====== INFORMATION SHOWN ======

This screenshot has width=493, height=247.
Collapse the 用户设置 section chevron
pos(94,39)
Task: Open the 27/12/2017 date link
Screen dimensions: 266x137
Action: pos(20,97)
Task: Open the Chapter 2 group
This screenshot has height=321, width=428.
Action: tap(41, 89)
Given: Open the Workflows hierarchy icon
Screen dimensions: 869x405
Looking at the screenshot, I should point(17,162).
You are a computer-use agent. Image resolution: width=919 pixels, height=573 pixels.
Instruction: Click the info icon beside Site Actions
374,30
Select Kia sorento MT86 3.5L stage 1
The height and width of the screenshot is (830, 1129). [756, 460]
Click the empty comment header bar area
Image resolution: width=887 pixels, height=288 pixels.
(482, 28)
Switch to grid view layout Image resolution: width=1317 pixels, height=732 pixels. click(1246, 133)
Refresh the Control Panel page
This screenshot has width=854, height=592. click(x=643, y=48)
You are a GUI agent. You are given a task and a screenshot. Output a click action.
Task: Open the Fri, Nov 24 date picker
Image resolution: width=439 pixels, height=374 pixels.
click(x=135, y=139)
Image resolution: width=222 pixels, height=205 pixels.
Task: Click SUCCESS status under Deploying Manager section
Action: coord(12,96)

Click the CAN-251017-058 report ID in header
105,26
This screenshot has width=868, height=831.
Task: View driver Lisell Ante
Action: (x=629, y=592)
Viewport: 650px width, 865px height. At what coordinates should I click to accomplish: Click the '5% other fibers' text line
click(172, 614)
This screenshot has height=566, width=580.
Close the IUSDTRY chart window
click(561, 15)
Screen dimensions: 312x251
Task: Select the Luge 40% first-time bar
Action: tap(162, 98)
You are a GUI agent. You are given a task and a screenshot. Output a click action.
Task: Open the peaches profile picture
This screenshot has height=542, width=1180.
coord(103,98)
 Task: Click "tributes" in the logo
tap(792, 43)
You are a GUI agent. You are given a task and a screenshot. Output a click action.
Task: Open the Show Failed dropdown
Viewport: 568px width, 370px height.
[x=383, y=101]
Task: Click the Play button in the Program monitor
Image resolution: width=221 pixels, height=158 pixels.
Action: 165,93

======

PROMPT:
Go through the records and set each one down again, unchanged.

OUTPUT BELOW:
This screenshot has width=493, height=247.
Collapse the 用户设置 section chevron
pos(94,39)
Task: Open the 27/12/2017 date link
Screen dimensions: 266x137
Action: pos(20,97)
Task: Open the Chapter 2 group
This screenshot has height=321, width=428.
Action: tap(41, 89)
Given: Open the Workflows hierarchy icon
Screen dimensions: 869x405
Looking at the screenshot, I should point(17,162).
You are a computer-use agent. Image resolution: width=919 pixels, height=573 pixels.
Instruction: Click the info icon beside Site Actions
374,30
Select Kia sorento MT86 3.5L stage 1
The height and width of the screenshot is (830, 1129). [756, 460]
Click the empty comment header bar area
Image resolution: width=887 pixels, height=288 pixels.
(482, 28)
Switch to grid view layout Image resolution: width=1317 pixels, height=732 pixels. click(1246, 133)
Refresh the Control Panel page
This screenshot has width=854, height=592. click(x=643, y=48)
You are a GUI agent. You are given a task and a screenshot. Output a click action.
Task: Open the Fri, Nov 24 date picker
Image resolution: width=439 pixels, height=374 pixels.
click(x=135, y=139)
Image resolution: width=222 pixels, height=205 pixels.
Task: Click SUCCESS status under Deploying Manager section
Action: coord(12,96)

Click the CAN-251017-058 report ID in header
105,26
This screenshot has width=868, height=831.
Task: View driver Lisell Ante
Action: (x=629, y=592)
Viewport: 650px width, 865px height. At what coordinates should I click to accomplish: Click the '5% other fibers' text line
click(172, 614)
This screenshot has height=566, width=580.
Close the IUSDTRY chart window
click(561, 15)
Screen dimensions: 312x251
Task: Select the Luge 40% first-time bar
Action: tap(162, 98)
You are a GUI agent. You are given a task and a screenshot. Output a click action.
Task: Open the peaches profile picture
This screenshot has height=542, width=1180.
coord(103,98)
 Task: Click "tributes" in the logo
tap(792, 43)
You are a GUI agent. You are given a task and a screenshot. Output a click action.
Task: Open the Show Failed dropdown
Viewport: 568px width, 370px height.
[x=383, y=101]
Task: Click the Play button in the Program monitor
Image resolution: width=221 pixels, height=158 pixels.
Action: 165,93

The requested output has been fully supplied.